Organizations must submit applications to Grants.gov (the online portal to find and apply for grants across all Federal agencies). Applicants must then complete the submission process by tracking the status of the application in the eRA Commons, NIH’s electronic system for grants administration. NIH and Grants.gov systems check the application against many of the application instructions upon submission. Errors must be corrected and a changed/corrected application must be submitted to Grants.gov on or before the application due date.  If a Changed/Corrected application is submitted after the deadline, the application will be considered late.

Applicants are responsible for viewing their application before the due date in the eRA Commons to ensure accurate and successful submission.

Information on the submission process and a definition of on-time submission are provided in the SF424 (R&R) Application Guide.

4. Intergovernmental Review (E.O. 12372)

This initiative is not subject to intergovernmental review.

5. Funding Restrictions

All NIH awards are subject to the terms and conditions, cost principles, and other considerations described in the NIH Grants Policy Statement.

Pre-award costs are allowable only as described in the NIH Grants Policy Statement.

6. Other Submission Requirements and Information

Applications must be submitted electronically following the instructions described in the SF424 (R&R) Application Guide.  Paper applications will not be accepted.

Applicants must complete all required registrations before the application due date. Section III. Eligibility Information contains information about registration.

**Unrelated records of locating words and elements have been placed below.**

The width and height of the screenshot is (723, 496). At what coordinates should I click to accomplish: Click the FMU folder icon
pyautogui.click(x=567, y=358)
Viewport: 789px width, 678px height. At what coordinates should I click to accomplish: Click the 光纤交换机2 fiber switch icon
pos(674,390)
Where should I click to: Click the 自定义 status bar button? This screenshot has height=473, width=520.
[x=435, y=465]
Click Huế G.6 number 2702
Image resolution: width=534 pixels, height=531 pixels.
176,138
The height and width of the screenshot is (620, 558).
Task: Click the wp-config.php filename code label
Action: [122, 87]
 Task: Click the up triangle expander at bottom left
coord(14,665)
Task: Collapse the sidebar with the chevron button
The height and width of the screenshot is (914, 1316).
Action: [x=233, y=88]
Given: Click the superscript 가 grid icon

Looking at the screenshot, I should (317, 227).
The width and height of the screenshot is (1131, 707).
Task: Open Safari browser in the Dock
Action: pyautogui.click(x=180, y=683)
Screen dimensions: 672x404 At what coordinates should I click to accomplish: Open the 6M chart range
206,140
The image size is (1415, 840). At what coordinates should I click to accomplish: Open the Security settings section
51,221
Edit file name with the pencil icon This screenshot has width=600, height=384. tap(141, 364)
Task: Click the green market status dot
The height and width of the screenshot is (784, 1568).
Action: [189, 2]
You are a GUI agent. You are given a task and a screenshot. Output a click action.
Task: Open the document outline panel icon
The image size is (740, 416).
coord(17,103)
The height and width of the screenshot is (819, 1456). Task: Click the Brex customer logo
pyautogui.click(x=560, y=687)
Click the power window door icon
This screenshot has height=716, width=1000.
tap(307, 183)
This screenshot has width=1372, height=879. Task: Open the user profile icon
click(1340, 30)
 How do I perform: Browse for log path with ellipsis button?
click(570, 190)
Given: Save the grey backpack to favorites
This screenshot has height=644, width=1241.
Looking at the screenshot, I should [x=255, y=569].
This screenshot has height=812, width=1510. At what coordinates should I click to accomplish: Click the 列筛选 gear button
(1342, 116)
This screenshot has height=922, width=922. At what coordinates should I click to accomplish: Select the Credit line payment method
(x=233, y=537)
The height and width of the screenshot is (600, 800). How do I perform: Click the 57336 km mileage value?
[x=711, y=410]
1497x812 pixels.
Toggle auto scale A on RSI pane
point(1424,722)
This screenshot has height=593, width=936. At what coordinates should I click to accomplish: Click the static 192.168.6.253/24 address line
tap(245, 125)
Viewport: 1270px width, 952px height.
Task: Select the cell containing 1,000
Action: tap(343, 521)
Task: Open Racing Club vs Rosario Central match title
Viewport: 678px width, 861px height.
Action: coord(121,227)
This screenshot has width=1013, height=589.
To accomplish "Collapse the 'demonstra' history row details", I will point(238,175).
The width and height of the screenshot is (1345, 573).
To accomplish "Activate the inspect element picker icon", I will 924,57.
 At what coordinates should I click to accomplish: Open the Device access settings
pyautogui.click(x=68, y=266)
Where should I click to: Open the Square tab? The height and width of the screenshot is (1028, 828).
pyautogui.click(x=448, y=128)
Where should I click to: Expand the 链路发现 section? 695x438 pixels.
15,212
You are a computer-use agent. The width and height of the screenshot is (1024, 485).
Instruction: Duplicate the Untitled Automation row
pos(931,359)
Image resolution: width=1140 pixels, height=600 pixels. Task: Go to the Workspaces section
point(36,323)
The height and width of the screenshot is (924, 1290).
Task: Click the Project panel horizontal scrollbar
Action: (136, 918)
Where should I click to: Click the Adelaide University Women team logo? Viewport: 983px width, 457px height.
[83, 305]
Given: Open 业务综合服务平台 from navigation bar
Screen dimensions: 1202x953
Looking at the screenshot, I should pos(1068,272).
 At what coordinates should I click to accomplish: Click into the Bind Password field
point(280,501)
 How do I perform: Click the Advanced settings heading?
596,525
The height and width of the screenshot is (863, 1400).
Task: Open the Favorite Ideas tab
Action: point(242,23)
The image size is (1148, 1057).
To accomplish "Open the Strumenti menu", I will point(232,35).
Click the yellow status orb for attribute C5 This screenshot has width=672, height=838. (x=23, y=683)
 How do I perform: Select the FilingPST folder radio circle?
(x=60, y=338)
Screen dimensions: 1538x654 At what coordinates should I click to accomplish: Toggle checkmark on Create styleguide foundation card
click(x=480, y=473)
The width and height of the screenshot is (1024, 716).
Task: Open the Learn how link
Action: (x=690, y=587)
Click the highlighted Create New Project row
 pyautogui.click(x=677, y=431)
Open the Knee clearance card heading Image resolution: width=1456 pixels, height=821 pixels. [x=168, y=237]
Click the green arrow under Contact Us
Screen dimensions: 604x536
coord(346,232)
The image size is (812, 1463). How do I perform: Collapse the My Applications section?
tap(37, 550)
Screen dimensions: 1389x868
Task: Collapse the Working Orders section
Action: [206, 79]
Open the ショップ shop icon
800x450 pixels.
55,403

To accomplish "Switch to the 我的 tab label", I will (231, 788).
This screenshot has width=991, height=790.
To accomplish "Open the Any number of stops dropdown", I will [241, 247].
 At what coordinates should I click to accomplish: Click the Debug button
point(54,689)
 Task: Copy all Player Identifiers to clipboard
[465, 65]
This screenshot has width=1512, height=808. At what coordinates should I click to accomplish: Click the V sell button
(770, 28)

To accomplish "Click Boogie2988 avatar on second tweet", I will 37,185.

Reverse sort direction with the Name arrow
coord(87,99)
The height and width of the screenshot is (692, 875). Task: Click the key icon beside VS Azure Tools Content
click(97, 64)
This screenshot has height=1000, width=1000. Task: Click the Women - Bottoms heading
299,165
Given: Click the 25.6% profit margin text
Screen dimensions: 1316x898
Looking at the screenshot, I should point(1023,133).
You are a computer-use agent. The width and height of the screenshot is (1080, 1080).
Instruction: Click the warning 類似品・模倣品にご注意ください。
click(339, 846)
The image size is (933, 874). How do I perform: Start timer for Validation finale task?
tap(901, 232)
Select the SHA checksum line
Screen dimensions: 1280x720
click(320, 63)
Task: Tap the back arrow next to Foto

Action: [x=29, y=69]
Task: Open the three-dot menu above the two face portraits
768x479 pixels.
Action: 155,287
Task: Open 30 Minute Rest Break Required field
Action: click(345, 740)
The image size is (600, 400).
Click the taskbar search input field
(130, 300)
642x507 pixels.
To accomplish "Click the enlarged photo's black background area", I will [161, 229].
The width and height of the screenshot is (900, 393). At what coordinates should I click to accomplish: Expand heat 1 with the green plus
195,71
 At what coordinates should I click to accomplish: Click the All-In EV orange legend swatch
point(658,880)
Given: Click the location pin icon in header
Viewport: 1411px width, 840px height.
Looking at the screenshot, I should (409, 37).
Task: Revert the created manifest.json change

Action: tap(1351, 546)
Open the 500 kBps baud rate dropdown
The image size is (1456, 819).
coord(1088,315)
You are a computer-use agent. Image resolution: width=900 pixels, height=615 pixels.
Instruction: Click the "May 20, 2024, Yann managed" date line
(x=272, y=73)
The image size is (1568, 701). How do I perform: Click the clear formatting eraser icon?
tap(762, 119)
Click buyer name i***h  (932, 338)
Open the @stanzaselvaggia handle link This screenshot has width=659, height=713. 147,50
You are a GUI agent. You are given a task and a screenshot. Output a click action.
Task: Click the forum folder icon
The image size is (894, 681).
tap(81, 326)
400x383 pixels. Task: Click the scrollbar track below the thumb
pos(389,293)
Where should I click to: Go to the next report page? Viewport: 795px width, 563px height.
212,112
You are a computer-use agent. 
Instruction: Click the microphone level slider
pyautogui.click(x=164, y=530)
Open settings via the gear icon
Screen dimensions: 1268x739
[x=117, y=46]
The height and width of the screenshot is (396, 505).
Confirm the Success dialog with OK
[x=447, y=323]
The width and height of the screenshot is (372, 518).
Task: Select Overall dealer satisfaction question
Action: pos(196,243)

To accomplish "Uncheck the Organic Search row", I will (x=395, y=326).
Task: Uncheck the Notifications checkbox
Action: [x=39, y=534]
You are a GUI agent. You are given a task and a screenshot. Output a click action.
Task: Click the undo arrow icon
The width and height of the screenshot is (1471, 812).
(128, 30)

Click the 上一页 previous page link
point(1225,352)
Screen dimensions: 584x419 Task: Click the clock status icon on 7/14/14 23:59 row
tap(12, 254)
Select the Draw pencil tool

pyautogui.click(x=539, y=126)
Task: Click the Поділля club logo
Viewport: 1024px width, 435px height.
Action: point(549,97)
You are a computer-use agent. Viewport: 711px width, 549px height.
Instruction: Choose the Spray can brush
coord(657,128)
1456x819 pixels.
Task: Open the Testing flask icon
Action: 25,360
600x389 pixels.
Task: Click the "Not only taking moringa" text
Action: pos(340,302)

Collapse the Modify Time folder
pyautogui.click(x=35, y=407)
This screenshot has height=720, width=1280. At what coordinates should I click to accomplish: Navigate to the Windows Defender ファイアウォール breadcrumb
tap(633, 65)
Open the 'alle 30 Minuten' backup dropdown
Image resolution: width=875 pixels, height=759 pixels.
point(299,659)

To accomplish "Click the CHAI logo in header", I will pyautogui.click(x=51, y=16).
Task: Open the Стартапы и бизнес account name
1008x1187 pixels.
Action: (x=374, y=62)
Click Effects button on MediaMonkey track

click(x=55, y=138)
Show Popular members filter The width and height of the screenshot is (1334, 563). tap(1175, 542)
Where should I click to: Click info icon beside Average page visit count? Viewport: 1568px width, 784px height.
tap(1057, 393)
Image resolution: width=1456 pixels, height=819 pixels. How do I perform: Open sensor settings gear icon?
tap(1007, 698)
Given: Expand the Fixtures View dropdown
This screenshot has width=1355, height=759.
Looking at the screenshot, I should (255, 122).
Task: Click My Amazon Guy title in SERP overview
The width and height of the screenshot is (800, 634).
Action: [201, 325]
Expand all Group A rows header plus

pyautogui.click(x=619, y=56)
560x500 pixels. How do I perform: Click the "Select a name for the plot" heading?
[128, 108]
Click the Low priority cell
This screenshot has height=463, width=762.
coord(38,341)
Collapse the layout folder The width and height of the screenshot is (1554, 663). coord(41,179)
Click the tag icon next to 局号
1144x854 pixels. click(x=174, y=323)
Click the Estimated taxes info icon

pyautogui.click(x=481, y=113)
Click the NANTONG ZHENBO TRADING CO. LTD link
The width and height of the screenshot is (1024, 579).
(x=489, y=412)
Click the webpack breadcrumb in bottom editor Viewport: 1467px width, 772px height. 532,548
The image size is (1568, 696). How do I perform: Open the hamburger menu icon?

For assistance with your electronic application or for more information on the electronic submission process, visit Applying Electronically. If you encounter a system issue beyond your control that threatens your ability to complete the submission process on-time, you must follow the Guidelines for Applicants Experiencing System Issues.

Important reminders:

All PD(s)/PI(s) must include their eRA Commons ID in the Credential field of the Senior/Key Person Profile Component of the SF424(R&R) Application Package. Failure to register in the Commons and to include a valid PD/PI Commons ID in the credential field will prevent the successful submission of an electronic application to NIH. See Section III of this FOA for information on registration requirements.

The applicant organization must ensure that the DUNS number it provides on the application is the same number used in the organization’s profile in the eRA Commons and for the System for Award Management. Additional information may be found in the SF424 (R&R) Application Guide.

See more tips for avoiding common errors.

Upon receipt, applications will be evaluated for completeness and compliance with application instructions by the Center for Scientific Review and responsiveness by components of participating organizations, NIH. Applications that are incomplete, non-compliant and/or nonresponsive will not be reviewed.

Post Submission Materials

Applicants are required to follow the instructions for post-submission materials, as described in NOT-OD-13-030.

Section V. Application Review Information
1. Criteria

Only the review criteria described below will be considered in the review process. As part of the NIH mission, all applications submitted to the NIH in support of biomedical and behavioral research are evaluated for scientific and technical merit through the NIH peer review system.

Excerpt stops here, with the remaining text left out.